One of the world’s biggest car parts suppliers has rejected overtures from Westminster to bring large-scale manufacturing into Britain. Robert Bosch, a key provider of components in engines and in car safety, has rejected the entreaties of ministers and will not set up a large operation in the UK because it is too expensive. The attraction of so-called Tier 1 automotive suppliers to Britain has been one of the single most important goals of Vince Cable, the Business Secretary, and Mark Prisk, the minister with responsibility for the car industry, writes The Times.
Questor was neutral on Randgold shares for some time, but recommended a purchase after the shares slumped 13% following a military coup in Mali, where the company’s flagship Loulo mine is to be found. The shares were at 57.65 pounds. However, since then the tumbling gold price and a weak set of first-quarter figures has ensured the price continues to fall. Earnings per share in the first three months came in at 94p, 13% lower than consensus expectations. The fall was not down to the Mali coup, but was caused by production issues in Ivory Coast. The company’s expansion plans should also lead to a significant rise in profits this year. Mark Bristow, chief executive, spent 652,478 pounds buying 13,480 shares at £48.40 on May 18th. Graham Shuttleworth, the chief finance officer, also spent 142,209 pounds buying at the same price. The shares are trading on a December 2012 earnings multiple of just 12.7 times, falling to 10.4, which is a significant discount to its recent rating. This reflects uncertainty over the gold price. However, Randgold’s total cost of mining each ounce in the first quarter was $751. The shares look oversold and Questor says buy.
James Fisher, the provider of specialist equipment and support for oil tankers, has warned investors that its strong performance in the first four months of the year should not necessarily be taken as a general indicator for the full year. After the group's trading update at the start of May, the shares jumped to almost 600p. They have already been as high as 615p this year. However, resurgent eurozone troubles have prompted a broad-based sell-off and the shares are now significantly below this level. There is no company-specific reason for the fall, other than the general market backdrop. Indeed, analysts have some punchy price targets on the shares, with the average forecast of the four analysts monitored by Bloomberg on this measure being 706.25p. Trading on a December 2012 multiple of 10.3 times, falling to 9.6, the shares remain a buy.
Quindell owns a string of companies that help insurers to process claims more effectively, driving down their costs and delivering a better service to consumers. It is an attractive partner for large insurers because it offers a comprehensive range of claims management services.

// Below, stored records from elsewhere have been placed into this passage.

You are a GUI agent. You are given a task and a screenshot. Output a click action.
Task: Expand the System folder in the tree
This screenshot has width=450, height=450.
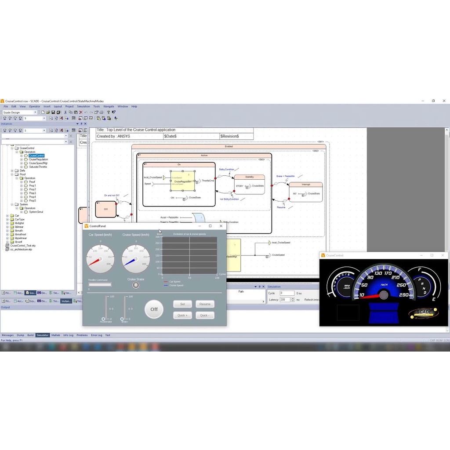point(12,204)
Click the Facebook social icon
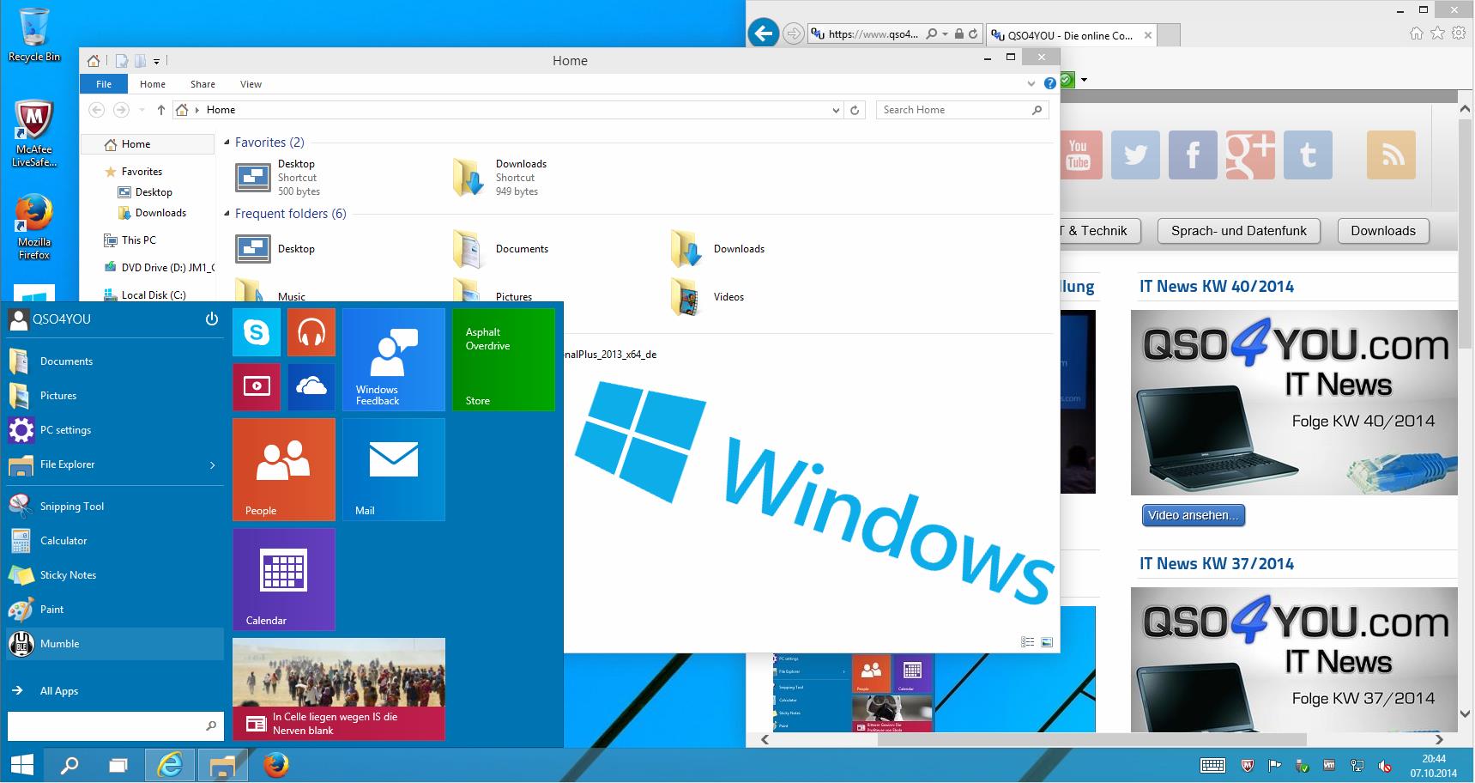Screen dimensions: 1475x783 coord(1192,155)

And having Ai Claims, Mobile Doctors and Silverbeck under one umbrella will drive down costs, so Quindell will not need to rely on referral fees and can charge insurers less than most rivals. The strategy is working and Quindell has already picked up business from Royal & SunAlliance and Ageas (formerly Fortis). Furthermore, chief executive Rob Terry is in talks with other leading insurers and a number of contracts are expected to be signed before the end of the year. The company delivered sales of £13.7m last year and profits of £6.7m. This year, brokers expect sales of £80m and profits of £28m, while in 2013, sales are forecast at nearly £300m with profits rising to more than £40m. Upwards revision of these figures is likely. Quindell shares are 5.63p and the company is valued at £145m. But Terry is determined to move the group to the main market over the next year and take it into the FTSE 100 within a few years. Brokers believe he can do it. Encouragingly, he has invested more than £12 mof his own money in the business. Buy, says The Financial Mail on Sunday´s Midas column.
US stocks finished slightly lower on Friday afternoon ahead of a long weekend with Wall Street closed on Monday for Memorial Day, as concerns over the Eurozone outweighed some better-than-expected consumer sentiment data.

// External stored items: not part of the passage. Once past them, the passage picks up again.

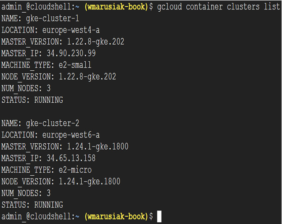Click the e2-small machine type value
282x224 pixels.
coord(75,65)

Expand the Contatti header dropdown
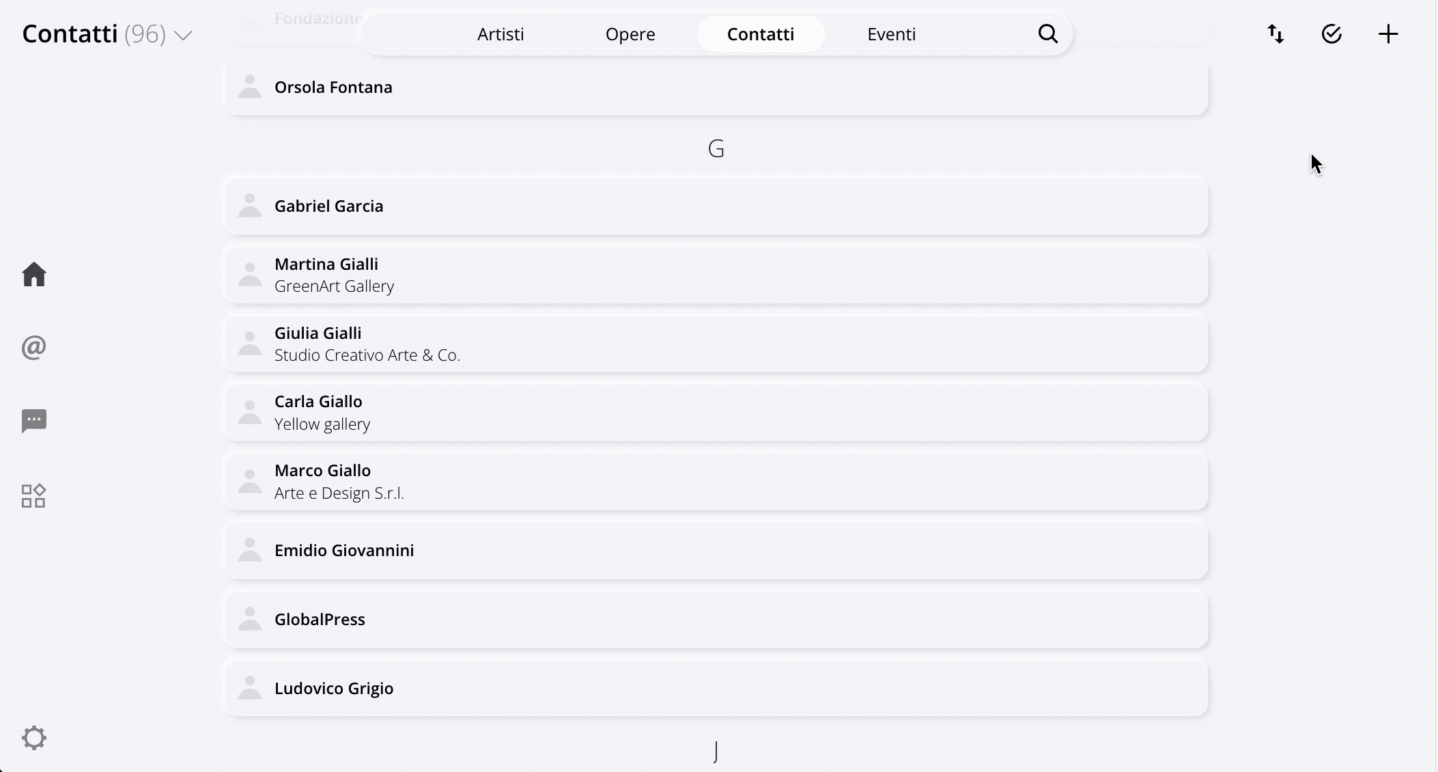[x=184, y=35]

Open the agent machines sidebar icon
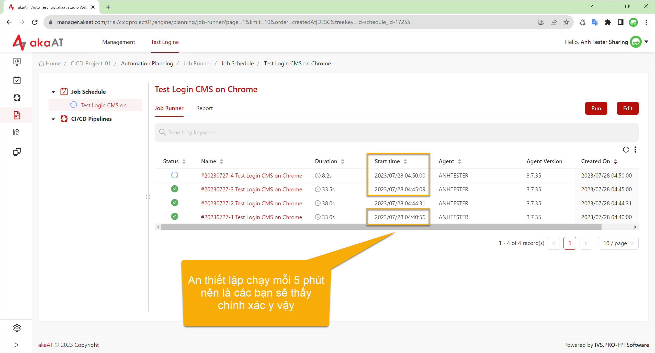point(17,152)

Weighing on sentiment late on were reports that Spain will inject €19bn into troubled financial group Bankia, taking its total investment into the institution to €23.5bn, giving the government around a 90% stake. Meanwhile, there were rumours that the state of Catalonia has requested financing help from the central government in order to meet its debt obligations.
In other news, Peter Bofinger, economist of a member of the group which advises the German government, has said that the terms of Greek bailout should be renegotiated as “they were made under the assumption of a much better cyclical development”.

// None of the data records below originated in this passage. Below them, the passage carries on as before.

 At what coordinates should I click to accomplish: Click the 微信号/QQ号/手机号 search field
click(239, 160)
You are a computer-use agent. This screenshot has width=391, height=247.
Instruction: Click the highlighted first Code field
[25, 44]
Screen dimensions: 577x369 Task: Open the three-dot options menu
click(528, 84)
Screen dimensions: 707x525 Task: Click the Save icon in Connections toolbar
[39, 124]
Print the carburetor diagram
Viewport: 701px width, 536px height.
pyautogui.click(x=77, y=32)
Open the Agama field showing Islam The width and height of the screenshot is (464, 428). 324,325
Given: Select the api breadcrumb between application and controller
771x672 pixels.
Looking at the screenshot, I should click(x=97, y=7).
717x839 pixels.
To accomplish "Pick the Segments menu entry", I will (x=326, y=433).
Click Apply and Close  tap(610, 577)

Also weighing on sentiment were reports that China's banks could miss their 2012 loan targets, exacerbating concerns over a slowdown in the world's second-largest economy.
In US economic news, the Thomson Reuters/ University of Michigan’s final reading on consumer confidence for the month of May has come in at 79.3, following a reading of 77.8 in the month before. Analysts were expecting an unchanged figure. In particular, the expectations sub-index improved to 74.3, the highest since July 2007, from 72.3 in April.
Social media group Facebook finished at $31.90, down 3.43% and well below its debut price of $38 as it continued to receive criticism over its initial public offering.
Chesapeake Energy rose after billionaire activist investor Carl Icahn became one of its biggest shareholders.
Big Lots jumped despite a 22% fall in quarterly profit as it announced a share repurchase programme worth $200m.